Agency isn't all bad :-).

Can the FCC change the rules before Nov 24th? What and who will prevent them? I presume the majority would be happy to change this rule, they do seem quite pro-incumbent don't they?

Posted by: ben on June 8, 2003 10:32 AM

My bet would be that those who say "consumer advocates" rather than "consumers" are those who believe that "free market" ("private enterprise + deregulation") is identical by definition to "free market" (Adam Smith). Therefore any intervention by actors other than corporations is a Bad Thing.

Unfortunately, many of your (Brad DeLong's) own profession encourage this kind of thinking in one way or another.

Posted by: Tom Slee on June 8, 2003 04:12 PM

Before anybody gets too excited, don't assume that this is sufficient to ensure the degree of flexibility to get the market benefits which are being looked for.

From a UK perspective - where this has been in place for quite a while - I rememeber trying to make a switch, and being given an obscure set of processes to work through which might or might not get the switch to happen, but with a period of anything up to several weeks of being in limbo between the two providers. I gave up before I started, which was presumably the idea.

I believe things are better here now, but not I assume as a result of the collective generosity of the providers. Of course we do have a regulator, which with all its flaws does at least believe that it is in the business of regulating. That may be the critical element missing in the US.

Posted by: Marek on June 9, 2003 05:57 AM

'So why does the Washington Post's Mike Musgrove say it's a "victory for consumer advocates" rather than a victory for consumers?'

The term I've heard is 'horserace' reporting. All events are win/lose for the political faction involved. Objectivity is redefined as 'he, said, she said', with no analysis allowed.

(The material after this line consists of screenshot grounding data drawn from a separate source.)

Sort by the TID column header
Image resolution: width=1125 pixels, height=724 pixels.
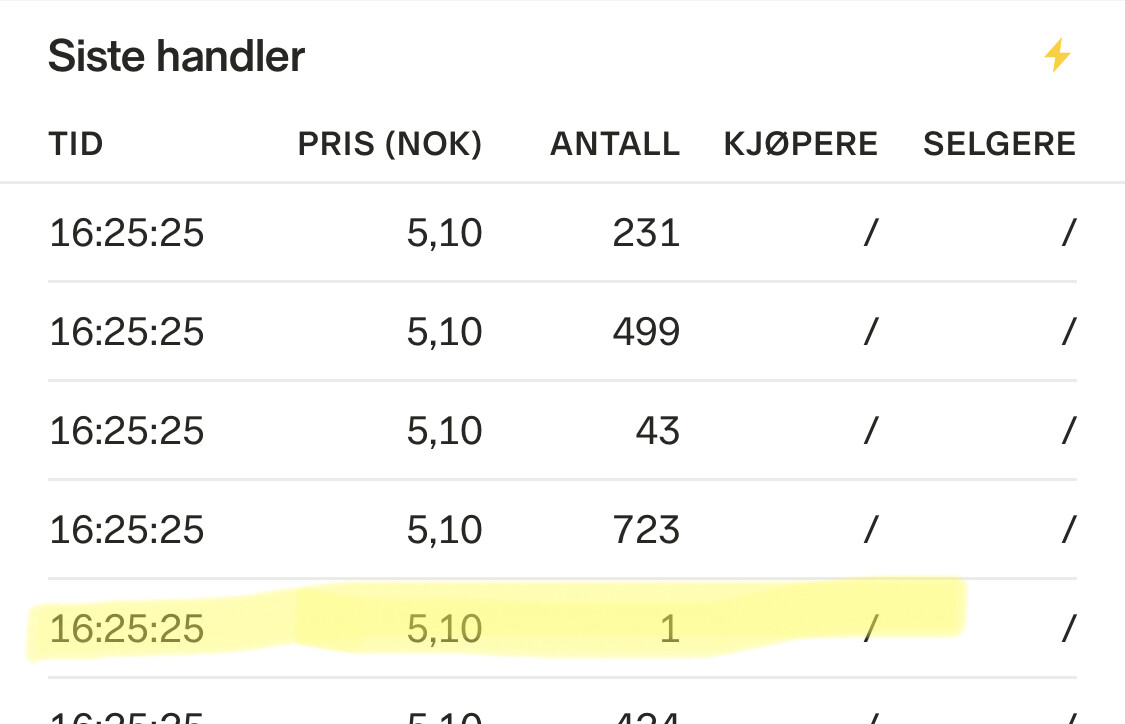(x=76, y=144)
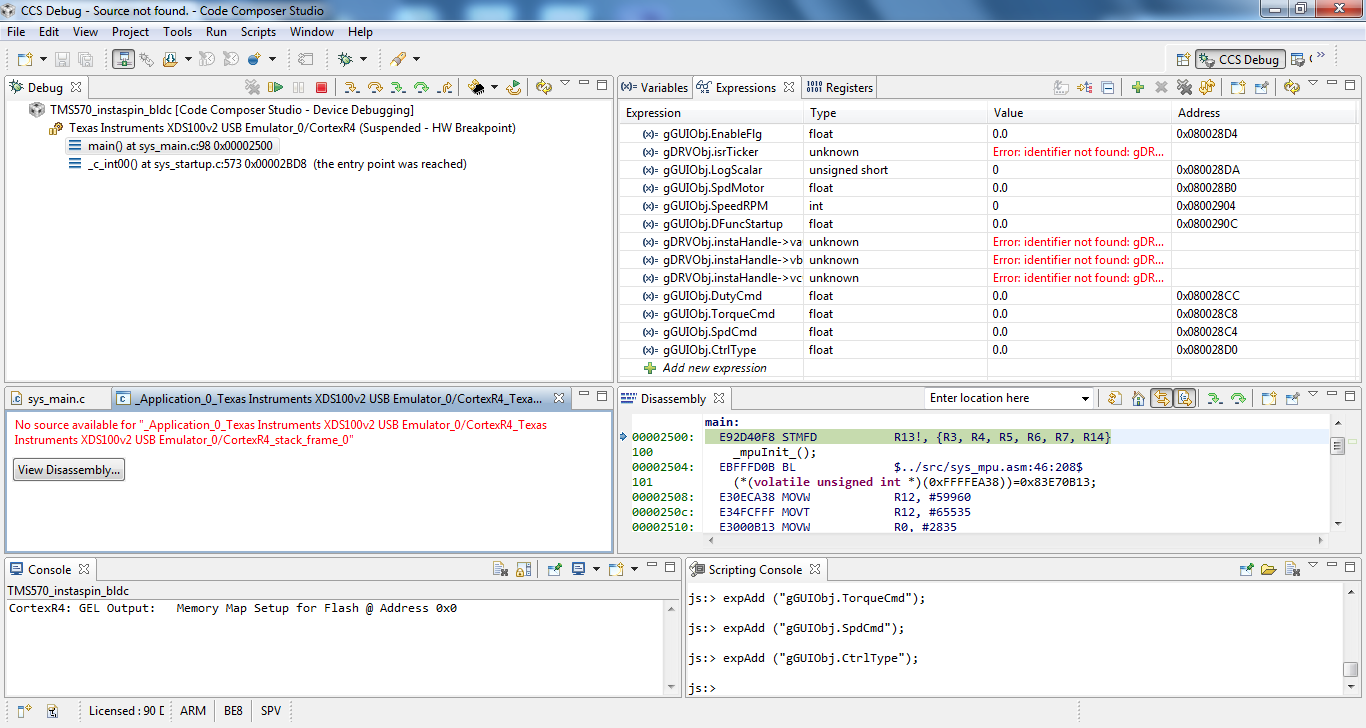Toggle the debug view mode toolbar button
This screenshot has width=1366, height=728.
tap(123, 59)

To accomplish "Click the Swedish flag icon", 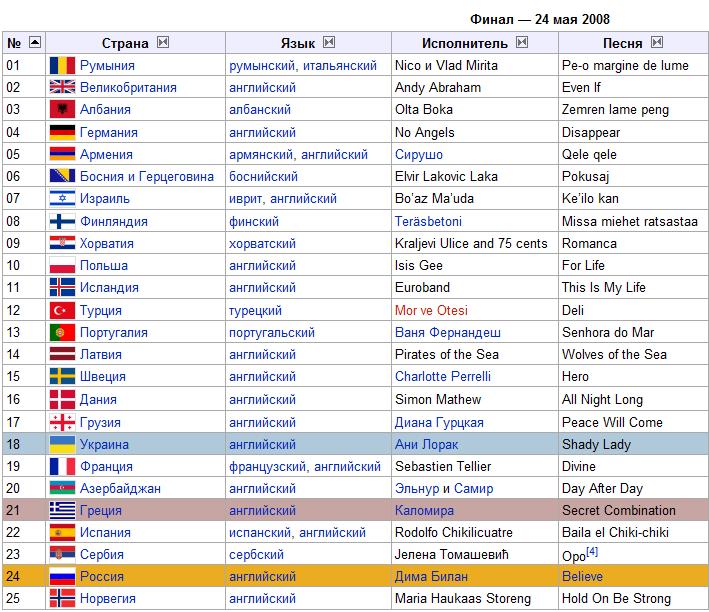I will click(62, 377).
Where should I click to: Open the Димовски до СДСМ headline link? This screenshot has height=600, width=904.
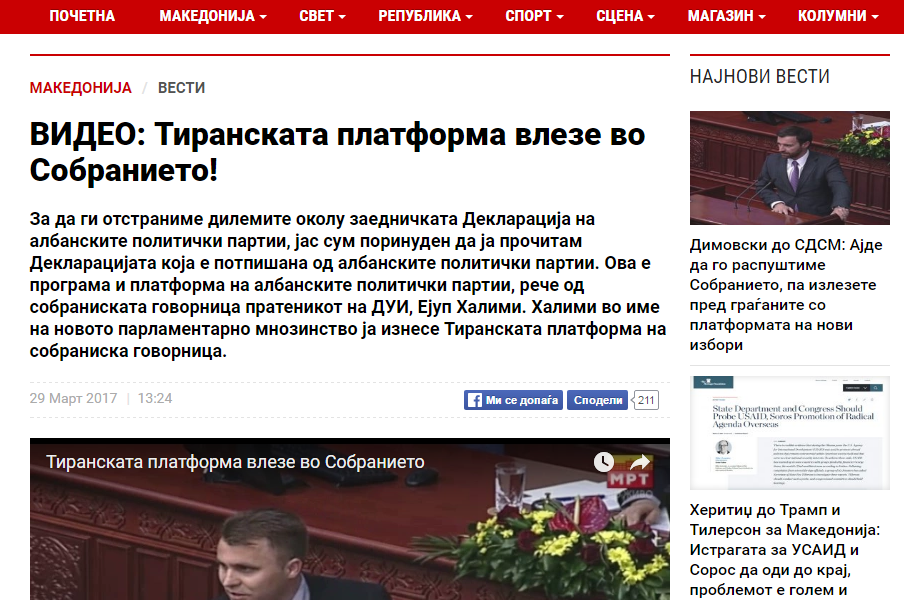[x=786, y=295]
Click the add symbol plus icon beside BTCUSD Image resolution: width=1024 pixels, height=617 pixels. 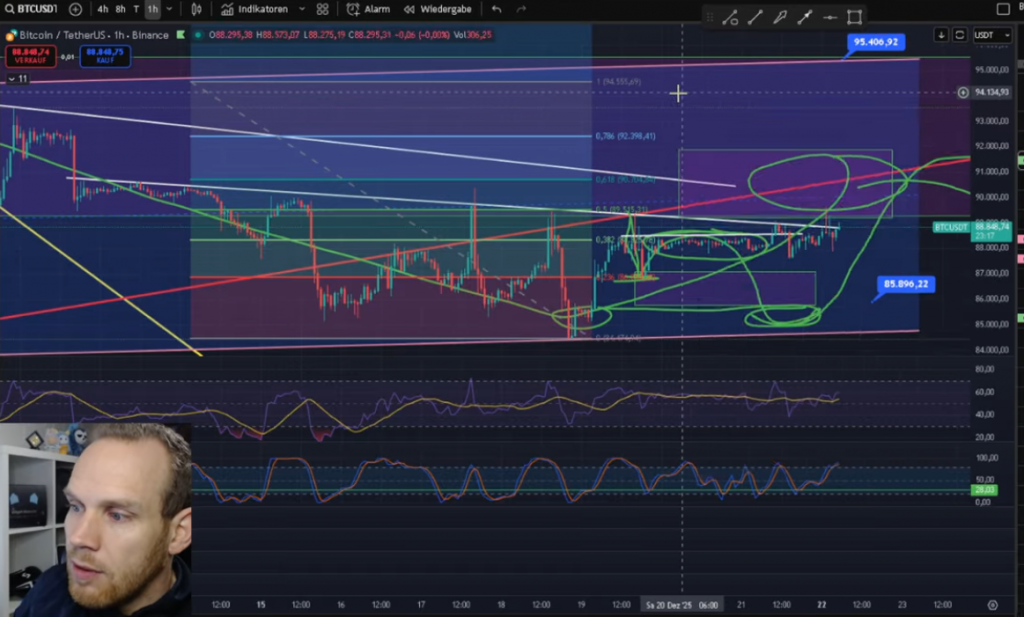tap(76, 9)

They couldn't say that it was a victory for consumers, no matter now obvious.

Posted by: Barry on June 9, 2003 08:14 AM

For people who do texting/SMS (like myself), it isn't a victory. For those who call technical support/customer (dis)service, it's not a victory. Cellular companies are not stupid. They KNOW that if number portability becomes a reality, there will be people who switch carriers.
The way SMS works is that you type a note out on your phone, which is then sent to your SMSC (Short Messaging Service Centre). The SMSC decides what network your recipient's on and forwards it there at which point that network decides how to route it to the other phone. To illustrate the problem, Switzerland, which does not have number portability, has a phone system set up which has assigned all numbers starting with +4179 to Swisscom. Hence, Voicestream's SMSC only needs to know to forward all numbers beginning with +4179 to Swisscom's SMSC. In the US, mobile prefixes are longer (+1650278 is a Voicestream prefix). So, Swisscom needs to program +1650278 to be routed to the appropriate Voicestream SMSC. But look what happens when number portability becomes a reality! The prefixes are now the entire number and all providers must keep their SMSCs in sync as soon as some poor sod changes their carrier.
Customer service is affected because, when I dial 611 on my phone, I expect to get MY mobile carrier. Once number portability is implemented and if I switch to AT&T or Cingular or whomever, who knows who I'll get when I hit 611. I'd MUCH rather have a known devil than an unknown (but definitely unhelpful) entity.
As for my third point, currently, there are very few carriers that allow a postpaid plan to exist without contracts. Most tie you in to a one (or two) year contract with huge penalty fees (I remember asking Cellular One back in the day how much breaking my 2-year contract would cost and getting a response of US$525 -- for a $40 bill!).

Posted by: Hasan Diwan on June 9, 2003 03:17 PM

re: cell phone number portability. Regardless of the nuts & bolts, if the internet can do it -- my domain name doesn't depend on who my ISP is -- why not cell phones?

Posted by: cg on June 12, 2003 10:51 AM

re: cell phone number portability. Regardless of the nuts & bolts, if the internet can do it -- my domain name doesn't depend on who my ISP is -- why not cell phones?